:: Records for this exercise ::
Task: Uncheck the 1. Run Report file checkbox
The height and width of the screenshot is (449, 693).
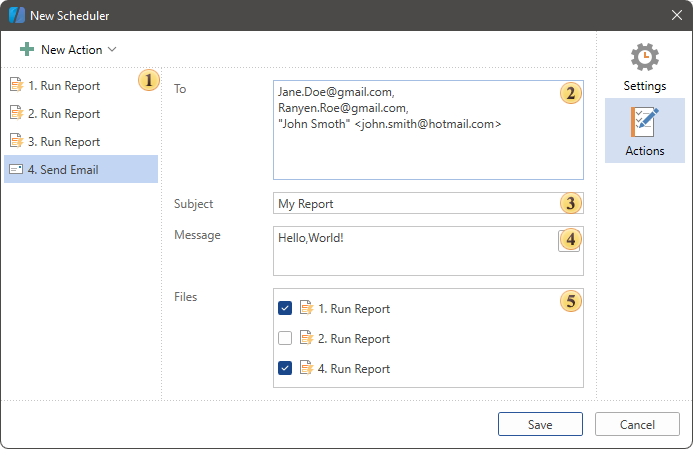Action: click(285, 309)
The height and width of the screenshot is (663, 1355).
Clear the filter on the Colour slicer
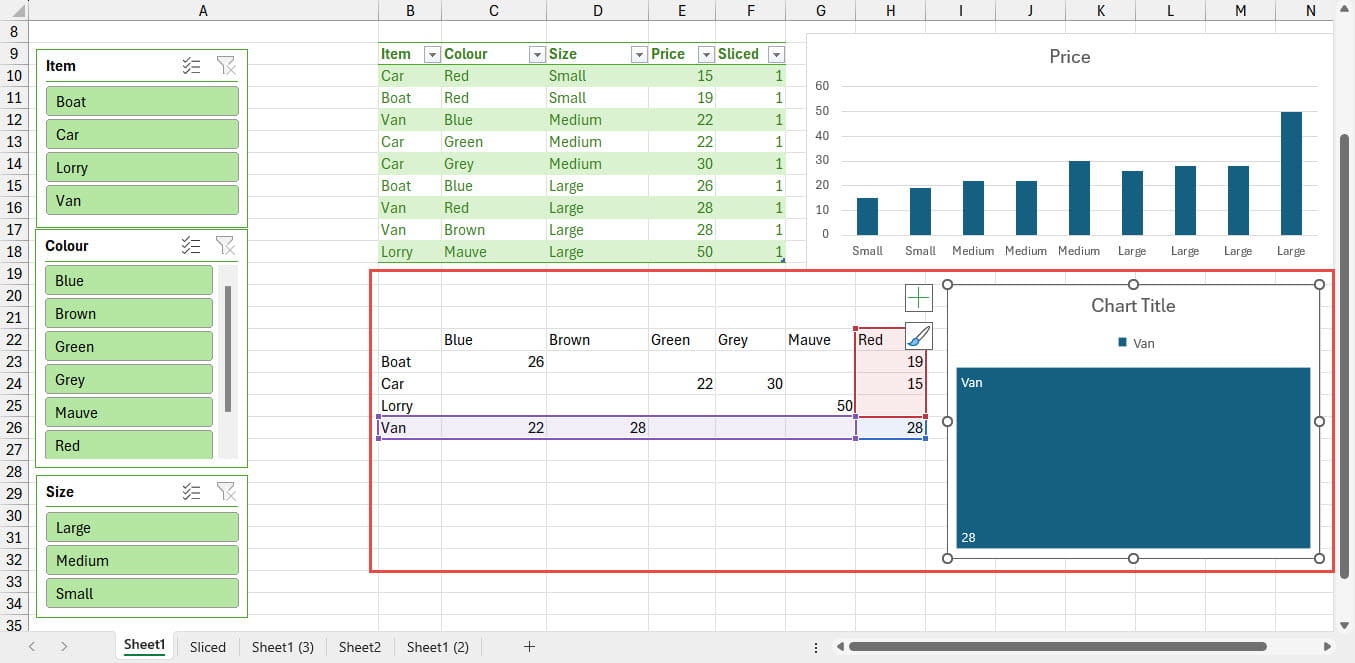point(226,246)
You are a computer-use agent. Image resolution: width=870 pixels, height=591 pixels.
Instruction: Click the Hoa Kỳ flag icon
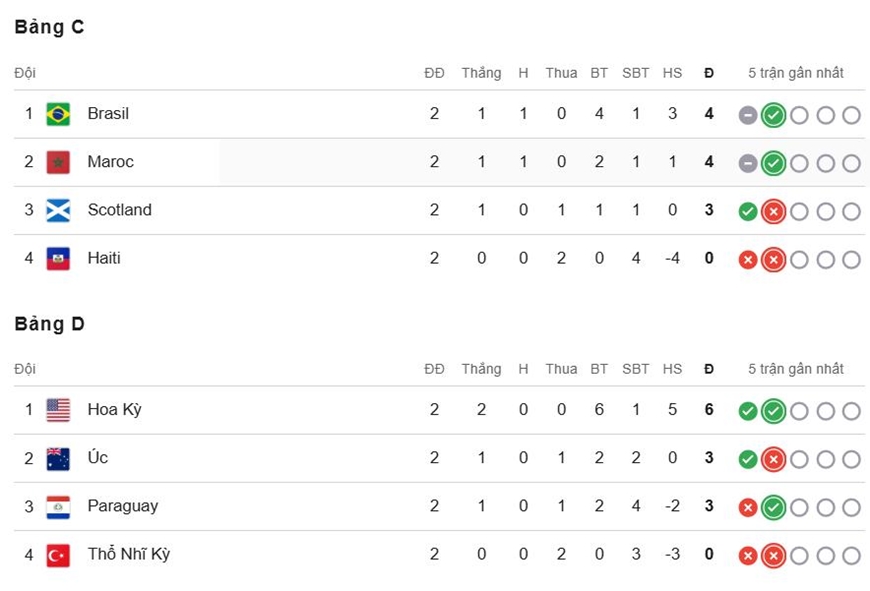tap(58, 411)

:: Task brief ::
Reproduce the listing word for word, but keep the pictures out of it.

:: Worked solution ::
Task: Uncheck the 1. Run Report file checkbox
The height and width of the screenshot is (449, 693).
Action: click(285, 309)
The height and width of the screenshot is (663, 1355).
Clear the filter on the Colour slicer
point(226,246)
You are a computer-use agent. Image resolution: width=870 pixels, height=591 pixels.
Instruction: Click the Hoa Kỳ flag icon
tap(58, 411)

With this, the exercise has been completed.